Court Opinion

ID: 9428132
Source: CourtListenerOpinion
Date Created: 2023-08-02 23:22:54.959536+00
Date Added: 2024-06-11T17:22:58.450271
License: Public Domain

Justice Stewart,
concurring in the result.
The Border Patrol officers in this case knew, or had rationally deduced, that “Chevron” had repeatedly shepherded illegal aliens up from the border; that his treks had commonly ended early in the morning around milepost 122 on Highway 86; that he usually worked on weekends; that he probably had made no trips for two weeks; and that trips were most likely when the weather was good. Knowing of this pattern, the officers could reasonably anticipate, even if they could not guarantee, the arrival of another group of aliens, led by Chevron, at milepost 122 on the first clear weekend night in late January 1977. Route 86 leads through almost uninhabited country, so little traveled in the hours of darkness that only 15 to 20 westbound vehicles passed the police during the five hours they watched that Sunday night. Only two vehicles capacious enough to carry a sizable group of illegal aliens went by. One of those two vehicles not only drove past them, but returned in the opposite direction after just enough time had elapsed for a journey to milepost 122 and back. This nocturnal round trip into “desolate desert terrain” would in any event have been puzzling. Coming when and as it did, surely the most likely explanation for it was that Chevron was again shepherding aliens.

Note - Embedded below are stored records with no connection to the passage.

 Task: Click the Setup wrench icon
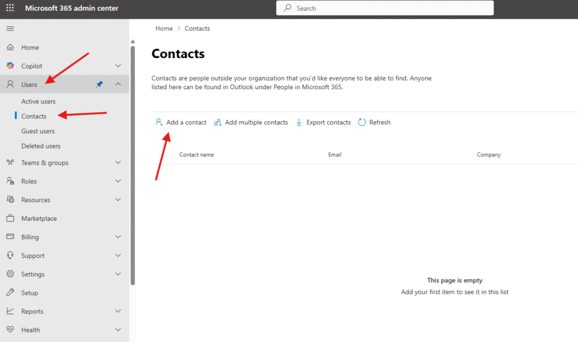(10, 293)
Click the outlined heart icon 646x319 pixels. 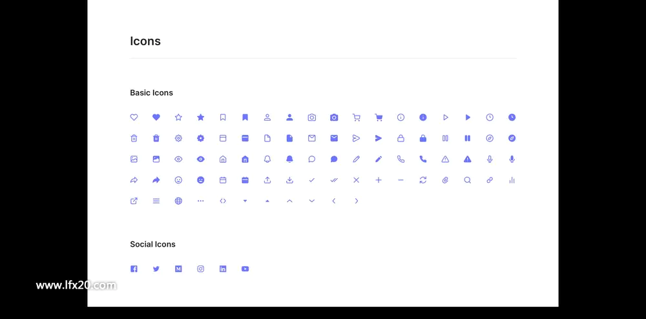point(134,118)
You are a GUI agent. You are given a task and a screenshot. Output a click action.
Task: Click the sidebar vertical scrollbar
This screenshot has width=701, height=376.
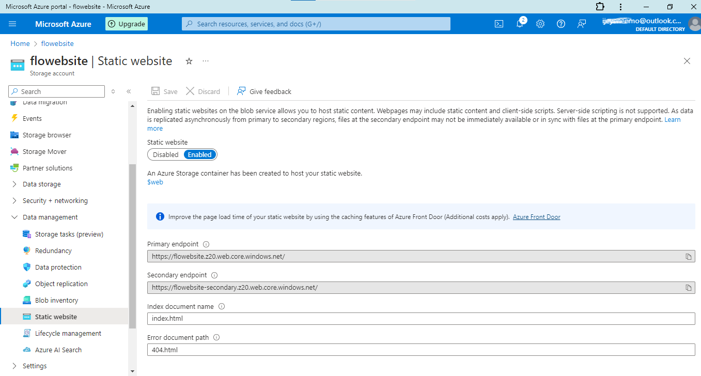pyautogui.click(x=132, y=246)
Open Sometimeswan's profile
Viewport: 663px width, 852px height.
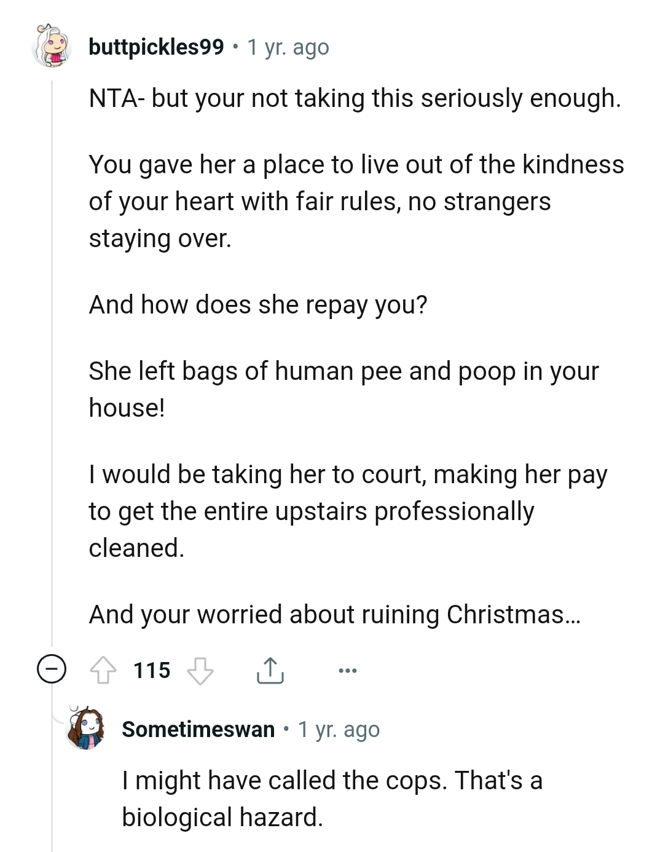[x=198, y=730]
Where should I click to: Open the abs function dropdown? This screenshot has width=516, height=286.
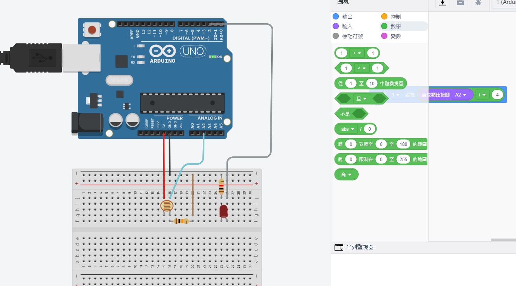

In sum, the Border Patrol officers had discovered an abundance of “specific articulable facts” which, “together with rational inferences from [them],” entirely warranted a “suspicion that the vehicl[e] contain [ed] aliens who [might] be illegally in the country.” United States v. Brignoni-Ponce, *423422 U. S. 873, 884. Because the information possessed by the officers thus met the requirements established by the Brignoni-Ponce case for the kind of stop made here, I concur in the reversal of the judgment of the Court of Appeals.